» **Challenge**
Select every line of the listing below that contains the string "header", and copy those lines. Case counts.

» **Material supplied**
↓↓↓

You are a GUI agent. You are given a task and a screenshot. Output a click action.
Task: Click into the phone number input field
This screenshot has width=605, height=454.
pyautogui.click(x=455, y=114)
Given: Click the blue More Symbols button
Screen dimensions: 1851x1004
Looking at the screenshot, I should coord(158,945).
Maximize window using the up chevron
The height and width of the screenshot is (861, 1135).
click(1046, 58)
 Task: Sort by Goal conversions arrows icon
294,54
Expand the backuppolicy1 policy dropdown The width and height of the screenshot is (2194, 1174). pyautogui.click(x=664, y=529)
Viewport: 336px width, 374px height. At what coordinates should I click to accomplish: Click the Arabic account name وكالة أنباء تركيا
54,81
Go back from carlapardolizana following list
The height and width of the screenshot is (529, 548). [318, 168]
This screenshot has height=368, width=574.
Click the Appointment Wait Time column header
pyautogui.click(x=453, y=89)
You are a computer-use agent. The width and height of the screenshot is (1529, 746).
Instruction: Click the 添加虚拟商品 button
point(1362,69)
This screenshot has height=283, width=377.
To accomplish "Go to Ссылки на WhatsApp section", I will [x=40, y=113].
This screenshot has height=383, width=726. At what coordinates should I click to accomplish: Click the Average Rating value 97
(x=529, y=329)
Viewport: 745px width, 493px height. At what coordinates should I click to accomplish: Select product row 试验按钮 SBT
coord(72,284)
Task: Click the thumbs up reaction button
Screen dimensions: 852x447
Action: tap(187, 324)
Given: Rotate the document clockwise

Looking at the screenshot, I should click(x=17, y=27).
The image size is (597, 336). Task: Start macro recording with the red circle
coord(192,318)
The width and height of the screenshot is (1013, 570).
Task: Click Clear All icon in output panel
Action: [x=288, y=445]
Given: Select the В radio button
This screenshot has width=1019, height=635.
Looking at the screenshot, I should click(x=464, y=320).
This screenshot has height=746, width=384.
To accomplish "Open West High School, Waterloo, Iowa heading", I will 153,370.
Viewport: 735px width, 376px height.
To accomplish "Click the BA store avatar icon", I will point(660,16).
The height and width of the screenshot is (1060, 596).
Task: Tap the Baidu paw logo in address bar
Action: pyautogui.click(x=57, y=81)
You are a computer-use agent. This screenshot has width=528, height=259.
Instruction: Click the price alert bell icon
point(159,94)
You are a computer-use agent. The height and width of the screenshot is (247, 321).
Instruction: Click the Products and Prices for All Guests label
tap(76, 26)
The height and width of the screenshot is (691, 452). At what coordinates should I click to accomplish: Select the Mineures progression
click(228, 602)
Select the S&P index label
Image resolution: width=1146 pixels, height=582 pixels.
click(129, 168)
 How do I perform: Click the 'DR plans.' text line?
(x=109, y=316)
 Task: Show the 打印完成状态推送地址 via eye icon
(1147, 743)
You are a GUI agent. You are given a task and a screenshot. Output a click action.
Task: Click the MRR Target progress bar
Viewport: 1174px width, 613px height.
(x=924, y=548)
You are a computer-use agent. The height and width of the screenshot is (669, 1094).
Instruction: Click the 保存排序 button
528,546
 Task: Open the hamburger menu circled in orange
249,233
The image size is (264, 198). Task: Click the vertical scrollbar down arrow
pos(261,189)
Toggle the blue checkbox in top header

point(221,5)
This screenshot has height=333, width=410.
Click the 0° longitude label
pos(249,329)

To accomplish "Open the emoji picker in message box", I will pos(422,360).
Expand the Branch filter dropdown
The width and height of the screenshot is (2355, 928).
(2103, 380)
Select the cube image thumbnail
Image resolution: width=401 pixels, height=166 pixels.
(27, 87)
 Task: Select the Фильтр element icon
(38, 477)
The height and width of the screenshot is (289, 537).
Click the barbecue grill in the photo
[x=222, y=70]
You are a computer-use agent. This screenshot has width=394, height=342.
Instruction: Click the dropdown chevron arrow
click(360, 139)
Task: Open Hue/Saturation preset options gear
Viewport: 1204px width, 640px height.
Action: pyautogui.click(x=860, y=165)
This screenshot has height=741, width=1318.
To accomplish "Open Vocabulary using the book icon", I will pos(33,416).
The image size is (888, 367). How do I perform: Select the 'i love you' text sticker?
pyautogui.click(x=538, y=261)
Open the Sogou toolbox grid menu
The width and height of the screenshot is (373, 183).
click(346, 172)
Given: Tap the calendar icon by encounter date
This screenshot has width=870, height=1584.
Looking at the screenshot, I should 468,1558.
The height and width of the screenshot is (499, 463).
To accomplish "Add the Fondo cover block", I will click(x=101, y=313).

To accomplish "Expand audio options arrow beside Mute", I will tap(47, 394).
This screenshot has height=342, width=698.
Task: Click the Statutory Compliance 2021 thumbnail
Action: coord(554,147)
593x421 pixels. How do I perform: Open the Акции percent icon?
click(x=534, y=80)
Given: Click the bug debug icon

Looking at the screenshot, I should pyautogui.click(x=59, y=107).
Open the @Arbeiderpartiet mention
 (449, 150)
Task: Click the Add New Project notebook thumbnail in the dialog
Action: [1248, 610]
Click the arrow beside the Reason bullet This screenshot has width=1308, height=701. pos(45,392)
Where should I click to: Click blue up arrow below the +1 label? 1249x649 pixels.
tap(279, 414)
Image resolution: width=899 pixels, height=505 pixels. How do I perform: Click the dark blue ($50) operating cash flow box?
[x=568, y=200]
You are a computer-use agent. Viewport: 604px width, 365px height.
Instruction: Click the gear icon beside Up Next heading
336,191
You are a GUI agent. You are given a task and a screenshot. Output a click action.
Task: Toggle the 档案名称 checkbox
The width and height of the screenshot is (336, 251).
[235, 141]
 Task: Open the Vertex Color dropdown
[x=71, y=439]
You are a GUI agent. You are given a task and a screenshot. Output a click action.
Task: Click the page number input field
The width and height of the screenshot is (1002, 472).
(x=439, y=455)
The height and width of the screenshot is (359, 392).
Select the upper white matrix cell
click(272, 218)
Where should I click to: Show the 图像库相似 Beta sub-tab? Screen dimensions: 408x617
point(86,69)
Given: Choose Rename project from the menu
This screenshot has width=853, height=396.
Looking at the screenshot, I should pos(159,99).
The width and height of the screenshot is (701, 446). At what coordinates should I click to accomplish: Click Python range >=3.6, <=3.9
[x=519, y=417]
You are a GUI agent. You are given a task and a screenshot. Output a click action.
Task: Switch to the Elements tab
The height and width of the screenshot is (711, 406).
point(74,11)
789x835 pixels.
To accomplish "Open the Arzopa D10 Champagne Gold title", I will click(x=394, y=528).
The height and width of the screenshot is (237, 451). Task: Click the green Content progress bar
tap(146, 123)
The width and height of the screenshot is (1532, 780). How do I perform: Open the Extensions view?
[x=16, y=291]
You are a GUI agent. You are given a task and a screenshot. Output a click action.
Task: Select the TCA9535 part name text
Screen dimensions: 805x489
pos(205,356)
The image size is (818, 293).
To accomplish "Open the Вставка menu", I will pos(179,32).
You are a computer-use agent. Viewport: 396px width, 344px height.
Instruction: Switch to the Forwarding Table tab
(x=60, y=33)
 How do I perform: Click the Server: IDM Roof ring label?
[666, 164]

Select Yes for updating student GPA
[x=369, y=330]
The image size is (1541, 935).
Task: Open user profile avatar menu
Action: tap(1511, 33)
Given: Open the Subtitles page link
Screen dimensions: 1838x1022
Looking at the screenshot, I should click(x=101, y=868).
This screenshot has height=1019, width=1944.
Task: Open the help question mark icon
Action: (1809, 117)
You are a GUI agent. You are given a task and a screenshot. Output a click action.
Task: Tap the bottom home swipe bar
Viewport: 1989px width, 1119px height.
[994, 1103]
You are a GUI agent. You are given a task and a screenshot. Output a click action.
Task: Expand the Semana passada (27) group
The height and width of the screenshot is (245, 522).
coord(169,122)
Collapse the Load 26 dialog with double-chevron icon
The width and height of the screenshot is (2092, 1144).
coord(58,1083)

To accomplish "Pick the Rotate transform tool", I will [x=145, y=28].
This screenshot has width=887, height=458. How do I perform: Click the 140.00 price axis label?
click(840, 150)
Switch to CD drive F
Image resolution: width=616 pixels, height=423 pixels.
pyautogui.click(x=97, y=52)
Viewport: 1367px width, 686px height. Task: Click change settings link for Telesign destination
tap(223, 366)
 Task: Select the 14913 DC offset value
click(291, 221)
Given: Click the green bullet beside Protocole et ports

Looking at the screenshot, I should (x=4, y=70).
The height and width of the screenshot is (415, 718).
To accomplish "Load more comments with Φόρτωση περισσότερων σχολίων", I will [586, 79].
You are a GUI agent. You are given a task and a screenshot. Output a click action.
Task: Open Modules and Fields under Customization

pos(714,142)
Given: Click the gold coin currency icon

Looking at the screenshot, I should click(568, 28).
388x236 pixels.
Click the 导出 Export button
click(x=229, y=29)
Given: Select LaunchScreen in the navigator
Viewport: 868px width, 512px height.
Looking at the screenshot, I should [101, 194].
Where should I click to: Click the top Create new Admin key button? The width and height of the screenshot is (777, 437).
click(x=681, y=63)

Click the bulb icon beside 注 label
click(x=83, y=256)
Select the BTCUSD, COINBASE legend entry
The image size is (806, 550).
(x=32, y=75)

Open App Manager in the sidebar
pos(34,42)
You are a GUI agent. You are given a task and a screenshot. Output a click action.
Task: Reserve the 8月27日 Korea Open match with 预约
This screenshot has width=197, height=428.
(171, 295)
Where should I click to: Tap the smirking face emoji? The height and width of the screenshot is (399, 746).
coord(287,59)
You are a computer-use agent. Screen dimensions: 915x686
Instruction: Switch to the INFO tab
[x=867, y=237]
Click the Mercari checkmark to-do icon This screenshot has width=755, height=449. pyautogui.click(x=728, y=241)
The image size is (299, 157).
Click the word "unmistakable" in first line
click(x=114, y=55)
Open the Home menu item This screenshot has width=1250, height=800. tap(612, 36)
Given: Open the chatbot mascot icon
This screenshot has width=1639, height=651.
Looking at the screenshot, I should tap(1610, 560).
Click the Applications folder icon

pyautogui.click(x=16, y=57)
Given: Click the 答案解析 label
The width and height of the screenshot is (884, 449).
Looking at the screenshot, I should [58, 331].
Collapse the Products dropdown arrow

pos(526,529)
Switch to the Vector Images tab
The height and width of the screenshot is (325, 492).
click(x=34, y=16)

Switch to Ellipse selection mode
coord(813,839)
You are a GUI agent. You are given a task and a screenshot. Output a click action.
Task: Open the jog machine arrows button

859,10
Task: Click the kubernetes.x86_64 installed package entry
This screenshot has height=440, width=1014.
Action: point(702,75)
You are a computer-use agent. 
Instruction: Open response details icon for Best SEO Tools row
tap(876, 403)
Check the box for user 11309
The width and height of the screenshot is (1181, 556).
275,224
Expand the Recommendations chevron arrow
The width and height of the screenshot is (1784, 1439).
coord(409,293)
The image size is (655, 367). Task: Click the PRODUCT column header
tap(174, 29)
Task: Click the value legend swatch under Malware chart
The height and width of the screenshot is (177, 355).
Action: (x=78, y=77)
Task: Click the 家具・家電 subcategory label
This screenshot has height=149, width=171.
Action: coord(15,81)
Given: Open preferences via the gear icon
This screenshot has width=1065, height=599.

↑↑↑

» **Result for this task**
Click the Appointment Wait Time column header
Toggle the blue checkbox in top header
The image size is (655, 367). Task: Click the PRODUCT column header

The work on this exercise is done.